[What is expected]: Retype only the stretch of lines that starts with the line containing "[Le Maxi 650 1015 en feu…] (77, 459)" and ends with the last line of the records, both included, exactly.

[Dataset records]:
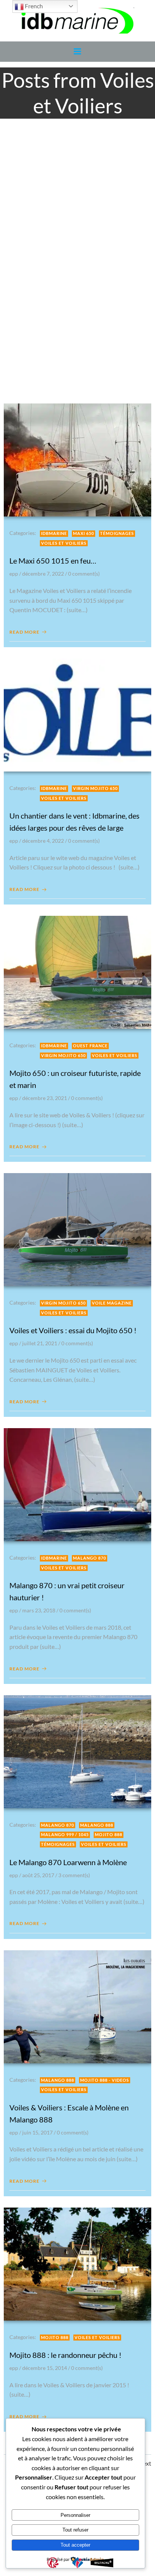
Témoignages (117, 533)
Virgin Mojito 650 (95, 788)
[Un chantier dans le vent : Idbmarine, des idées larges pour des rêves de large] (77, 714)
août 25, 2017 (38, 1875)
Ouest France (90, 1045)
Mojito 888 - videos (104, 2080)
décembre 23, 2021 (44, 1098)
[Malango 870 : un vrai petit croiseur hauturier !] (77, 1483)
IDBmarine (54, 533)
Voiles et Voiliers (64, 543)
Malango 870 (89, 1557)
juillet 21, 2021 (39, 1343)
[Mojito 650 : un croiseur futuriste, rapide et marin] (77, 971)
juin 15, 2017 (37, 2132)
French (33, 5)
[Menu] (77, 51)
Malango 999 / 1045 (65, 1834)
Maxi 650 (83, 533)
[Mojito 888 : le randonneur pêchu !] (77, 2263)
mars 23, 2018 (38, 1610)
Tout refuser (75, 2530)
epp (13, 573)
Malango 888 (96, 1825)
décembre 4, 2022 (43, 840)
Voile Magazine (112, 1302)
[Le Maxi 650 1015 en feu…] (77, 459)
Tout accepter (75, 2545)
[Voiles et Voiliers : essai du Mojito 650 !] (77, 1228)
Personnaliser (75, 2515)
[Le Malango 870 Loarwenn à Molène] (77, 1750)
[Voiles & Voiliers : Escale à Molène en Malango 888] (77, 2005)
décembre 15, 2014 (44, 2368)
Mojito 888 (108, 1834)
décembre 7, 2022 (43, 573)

[Exercise answer]:
[Le Maxi 650 1015 en feu…] (77, 459)
Tout accepter (75, 2545)
[Voiles et Voiliers : essai du Mojito 650 !] (77, 1228)
Personnaliser (75, 2515)
[Le Malango 870 Loarwenn à Molène] (77, 1750)
[Voiles & Voiliers : Escale à Molène en Malango 888] (77, 2005)
décembre 15, 2014 (44, 2368)
Mojito 888 (108, 1834)
décembre 7, 2022 (43, 573)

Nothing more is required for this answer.